Schneeweiss Sebastian, Desai Rishi J, Ball Robert
Division of Pharmacoepidemiology and Pharmacoeconomics, Brigham and Women's Hospital and Harvard Medical School, Boston, MA 02120, United States.
Office of Surveillance and Epidemiology, Center for Drug Evaluation and Research, US Food and Drug Administration, Silver Spring, MD 20993, United States.
Am J Epidemiol. 2025 Feb 5;194(2):315-321. doi: 10.1093/aje/kwae226.
Electronic health record (EHR) data are seen as an important source for pharmacoepidemiology studies.

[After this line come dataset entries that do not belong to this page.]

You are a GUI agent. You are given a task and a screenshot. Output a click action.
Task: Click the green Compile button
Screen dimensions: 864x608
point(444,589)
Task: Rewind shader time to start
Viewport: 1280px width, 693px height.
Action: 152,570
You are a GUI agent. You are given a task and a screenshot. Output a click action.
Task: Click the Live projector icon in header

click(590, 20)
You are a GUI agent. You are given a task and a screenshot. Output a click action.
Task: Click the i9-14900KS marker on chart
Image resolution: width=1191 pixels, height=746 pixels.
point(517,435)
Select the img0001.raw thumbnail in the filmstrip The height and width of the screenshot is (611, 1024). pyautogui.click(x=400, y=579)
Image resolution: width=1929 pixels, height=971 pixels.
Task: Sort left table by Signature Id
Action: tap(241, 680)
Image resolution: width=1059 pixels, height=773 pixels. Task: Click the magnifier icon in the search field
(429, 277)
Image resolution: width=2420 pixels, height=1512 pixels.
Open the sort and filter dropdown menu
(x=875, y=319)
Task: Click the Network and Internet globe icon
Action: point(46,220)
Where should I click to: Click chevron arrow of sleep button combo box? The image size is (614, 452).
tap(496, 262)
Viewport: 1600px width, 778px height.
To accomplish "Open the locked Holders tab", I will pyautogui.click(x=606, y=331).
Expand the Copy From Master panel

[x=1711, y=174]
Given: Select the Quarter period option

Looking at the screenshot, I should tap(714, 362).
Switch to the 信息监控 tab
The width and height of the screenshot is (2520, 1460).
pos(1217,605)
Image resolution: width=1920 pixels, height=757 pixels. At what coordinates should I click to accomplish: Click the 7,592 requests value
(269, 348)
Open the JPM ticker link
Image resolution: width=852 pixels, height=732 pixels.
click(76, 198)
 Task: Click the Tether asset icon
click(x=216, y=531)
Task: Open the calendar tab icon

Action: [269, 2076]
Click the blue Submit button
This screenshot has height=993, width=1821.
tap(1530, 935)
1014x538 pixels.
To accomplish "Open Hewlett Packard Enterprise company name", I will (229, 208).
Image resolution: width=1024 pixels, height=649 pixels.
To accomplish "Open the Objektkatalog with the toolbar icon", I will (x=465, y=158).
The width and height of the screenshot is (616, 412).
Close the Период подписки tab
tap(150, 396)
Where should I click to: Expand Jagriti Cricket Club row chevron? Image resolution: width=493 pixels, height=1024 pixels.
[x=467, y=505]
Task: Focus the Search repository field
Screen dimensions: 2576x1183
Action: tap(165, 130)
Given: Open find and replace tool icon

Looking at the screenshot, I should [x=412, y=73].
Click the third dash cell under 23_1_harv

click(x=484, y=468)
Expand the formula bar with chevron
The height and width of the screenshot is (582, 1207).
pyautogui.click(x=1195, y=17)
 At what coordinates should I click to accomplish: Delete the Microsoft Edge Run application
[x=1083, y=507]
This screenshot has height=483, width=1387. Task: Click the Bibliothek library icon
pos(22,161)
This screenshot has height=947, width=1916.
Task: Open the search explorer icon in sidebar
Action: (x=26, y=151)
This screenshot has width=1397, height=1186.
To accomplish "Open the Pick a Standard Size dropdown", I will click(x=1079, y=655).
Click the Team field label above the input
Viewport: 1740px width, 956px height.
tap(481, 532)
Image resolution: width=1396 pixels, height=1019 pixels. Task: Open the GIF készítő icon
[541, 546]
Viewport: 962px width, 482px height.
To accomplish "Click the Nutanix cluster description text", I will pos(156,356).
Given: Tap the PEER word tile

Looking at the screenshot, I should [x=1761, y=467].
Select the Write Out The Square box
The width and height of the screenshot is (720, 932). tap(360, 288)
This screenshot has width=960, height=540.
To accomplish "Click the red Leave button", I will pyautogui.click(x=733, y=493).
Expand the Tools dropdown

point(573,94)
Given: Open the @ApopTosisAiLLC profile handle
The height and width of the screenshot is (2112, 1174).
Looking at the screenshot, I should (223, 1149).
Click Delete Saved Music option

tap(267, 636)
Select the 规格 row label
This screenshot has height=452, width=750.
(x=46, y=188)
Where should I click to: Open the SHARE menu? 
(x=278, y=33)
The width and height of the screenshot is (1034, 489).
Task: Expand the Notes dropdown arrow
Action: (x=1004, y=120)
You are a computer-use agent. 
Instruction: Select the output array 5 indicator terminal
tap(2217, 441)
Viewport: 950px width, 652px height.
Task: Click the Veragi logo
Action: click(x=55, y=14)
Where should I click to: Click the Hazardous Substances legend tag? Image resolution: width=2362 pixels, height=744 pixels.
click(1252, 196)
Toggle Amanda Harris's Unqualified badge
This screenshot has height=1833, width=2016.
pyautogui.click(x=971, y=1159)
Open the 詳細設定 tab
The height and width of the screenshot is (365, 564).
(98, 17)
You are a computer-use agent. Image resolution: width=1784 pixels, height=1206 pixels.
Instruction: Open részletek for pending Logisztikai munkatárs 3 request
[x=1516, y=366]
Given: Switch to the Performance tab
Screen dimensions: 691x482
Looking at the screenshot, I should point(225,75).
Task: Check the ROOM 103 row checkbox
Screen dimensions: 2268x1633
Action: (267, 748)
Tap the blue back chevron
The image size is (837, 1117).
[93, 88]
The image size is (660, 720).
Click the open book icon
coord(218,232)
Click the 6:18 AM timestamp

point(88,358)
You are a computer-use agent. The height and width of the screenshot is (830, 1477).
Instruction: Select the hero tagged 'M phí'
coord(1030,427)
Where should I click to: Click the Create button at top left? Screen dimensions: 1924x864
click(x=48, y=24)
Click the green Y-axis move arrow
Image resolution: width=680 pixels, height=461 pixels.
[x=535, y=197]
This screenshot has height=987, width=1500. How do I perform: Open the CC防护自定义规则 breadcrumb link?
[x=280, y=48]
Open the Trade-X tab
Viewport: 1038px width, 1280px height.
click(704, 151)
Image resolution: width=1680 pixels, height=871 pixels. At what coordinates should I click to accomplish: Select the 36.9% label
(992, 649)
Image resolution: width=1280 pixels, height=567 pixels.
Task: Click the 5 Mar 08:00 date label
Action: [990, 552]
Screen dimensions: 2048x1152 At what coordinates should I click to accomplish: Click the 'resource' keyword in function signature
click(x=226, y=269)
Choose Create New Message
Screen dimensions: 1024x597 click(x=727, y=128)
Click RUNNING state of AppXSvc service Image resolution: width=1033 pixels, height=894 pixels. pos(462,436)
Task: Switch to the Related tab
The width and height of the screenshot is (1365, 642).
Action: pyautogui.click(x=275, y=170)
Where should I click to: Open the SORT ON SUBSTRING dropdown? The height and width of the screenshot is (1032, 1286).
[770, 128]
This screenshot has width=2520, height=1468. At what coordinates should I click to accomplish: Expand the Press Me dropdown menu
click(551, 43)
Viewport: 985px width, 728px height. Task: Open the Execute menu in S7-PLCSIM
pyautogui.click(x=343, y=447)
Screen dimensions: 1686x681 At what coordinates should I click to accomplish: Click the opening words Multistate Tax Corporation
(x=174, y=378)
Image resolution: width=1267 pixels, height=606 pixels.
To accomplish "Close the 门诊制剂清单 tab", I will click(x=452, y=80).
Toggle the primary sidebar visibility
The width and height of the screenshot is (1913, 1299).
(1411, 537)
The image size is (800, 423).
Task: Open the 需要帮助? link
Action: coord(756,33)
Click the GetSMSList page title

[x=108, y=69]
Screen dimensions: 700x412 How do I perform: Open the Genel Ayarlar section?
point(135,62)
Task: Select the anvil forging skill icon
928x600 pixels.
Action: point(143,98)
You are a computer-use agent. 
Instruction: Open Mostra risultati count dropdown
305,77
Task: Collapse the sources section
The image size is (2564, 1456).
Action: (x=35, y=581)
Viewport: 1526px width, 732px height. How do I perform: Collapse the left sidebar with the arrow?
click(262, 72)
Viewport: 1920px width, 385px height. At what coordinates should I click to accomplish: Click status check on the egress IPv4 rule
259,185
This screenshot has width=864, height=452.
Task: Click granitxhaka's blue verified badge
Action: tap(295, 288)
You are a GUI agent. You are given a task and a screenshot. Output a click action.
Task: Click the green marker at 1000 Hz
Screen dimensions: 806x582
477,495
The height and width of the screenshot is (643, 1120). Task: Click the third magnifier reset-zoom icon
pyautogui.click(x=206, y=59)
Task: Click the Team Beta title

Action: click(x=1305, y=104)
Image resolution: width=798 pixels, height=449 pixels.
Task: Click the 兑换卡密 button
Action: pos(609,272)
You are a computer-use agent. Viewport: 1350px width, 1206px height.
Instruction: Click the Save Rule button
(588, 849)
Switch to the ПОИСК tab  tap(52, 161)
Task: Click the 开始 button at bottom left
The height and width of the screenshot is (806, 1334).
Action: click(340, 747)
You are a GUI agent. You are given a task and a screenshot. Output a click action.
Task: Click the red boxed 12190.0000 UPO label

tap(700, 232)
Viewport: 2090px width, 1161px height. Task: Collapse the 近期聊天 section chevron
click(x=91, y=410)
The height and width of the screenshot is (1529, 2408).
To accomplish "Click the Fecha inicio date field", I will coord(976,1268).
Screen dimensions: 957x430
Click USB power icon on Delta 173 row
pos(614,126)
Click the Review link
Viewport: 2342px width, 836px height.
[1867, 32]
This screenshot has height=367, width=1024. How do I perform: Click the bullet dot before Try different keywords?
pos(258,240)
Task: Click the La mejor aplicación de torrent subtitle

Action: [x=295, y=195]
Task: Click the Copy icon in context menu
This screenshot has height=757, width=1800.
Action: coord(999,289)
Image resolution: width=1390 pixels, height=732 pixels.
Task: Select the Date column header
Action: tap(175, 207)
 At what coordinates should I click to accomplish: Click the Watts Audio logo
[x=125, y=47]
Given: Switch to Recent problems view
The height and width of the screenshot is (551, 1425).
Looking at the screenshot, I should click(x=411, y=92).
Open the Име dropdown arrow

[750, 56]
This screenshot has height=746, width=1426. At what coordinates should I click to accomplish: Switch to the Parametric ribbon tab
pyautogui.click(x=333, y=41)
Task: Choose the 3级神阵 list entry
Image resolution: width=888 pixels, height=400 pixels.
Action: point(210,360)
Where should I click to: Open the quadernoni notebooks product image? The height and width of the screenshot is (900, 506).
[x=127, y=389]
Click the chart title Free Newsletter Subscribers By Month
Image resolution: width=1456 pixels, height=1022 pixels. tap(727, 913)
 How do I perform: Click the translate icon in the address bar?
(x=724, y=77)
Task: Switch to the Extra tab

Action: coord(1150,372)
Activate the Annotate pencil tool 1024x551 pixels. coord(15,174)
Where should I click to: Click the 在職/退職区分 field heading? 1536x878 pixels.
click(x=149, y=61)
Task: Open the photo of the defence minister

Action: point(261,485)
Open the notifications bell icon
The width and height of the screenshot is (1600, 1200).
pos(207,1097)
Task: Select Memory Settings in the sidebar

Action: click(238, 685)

In the US health-care system, EHR systems often identify only fragments of patients' health information across the care continuum, including primary care, specialist care, hospitalizations, and pharmacy dispensing. This leads to unobservable information in longitudinal evaluations of medication effects, causing unmeasured confounding, misclassification, and truncated follow-up times. A remedy is to link EHR data with longitudinal health insurance claims data, which record all encounters during a defined enrollment period across all care settings. Here we evaluate EHR and claims data sources in 3 aspects relevant to etiological studies of medical products: data continuity, data granularity, and data chronology. Reflecting on the strengths and limitations of EHR and insurance claims data, it becomes obvious that they complement each other. The combination of both will improve the validity of etiological studies and expand the range of questions that can be answered. As the research community transitions towards a future state with access to large-scale combined EHR + claims data, we outline analytical templates to improve the validity and broaden the scope of pharmacoepidemiology studies in the current environment where EHR data are available only for a subset of patients with claims data. This article is part of a Special Collection on Pharmacoepidemiology.
电子健康记录(EHR)数据被视为药物流行病学研究的重要来源。在美国医疗保健系统中,EHR系统通常只能识别患者在整个医疗连续过程中的部分健康信息,包括初级保健、专科护理、住院治疗和药房配药。这导致在药物疗效的纵向评估中出现无法观察到的信息,从而造成未测量的混杂因素、错误分类以及随访时间缩短。一种补救方法是将EHR数据与纵向健康保险理赔数据相链接,后者记录了在规定参保期内所有医疗机构的所有诊疗情况。在此,我们从与医疗产品病因学研究相关的三个方面评估EHR和理赔数据源:数据连续性、数据粒度和数据时间顺序。通过思考EHR和保险理赔数据的优势与局限性,很明显它们相互补充。两者结合将提高病因学研究的有效性,并扩大可回答问题的范围。随着研究界向能够获取大规模EHR + 理赔数据的未来状态转变,我们概述了分析模板,以在当前仅能获取部分患者EHR数据和理赔数据的环境中提高药物流行病学研究的有效性并拓宽其范围。本文是药物流行病学特刊的一部分。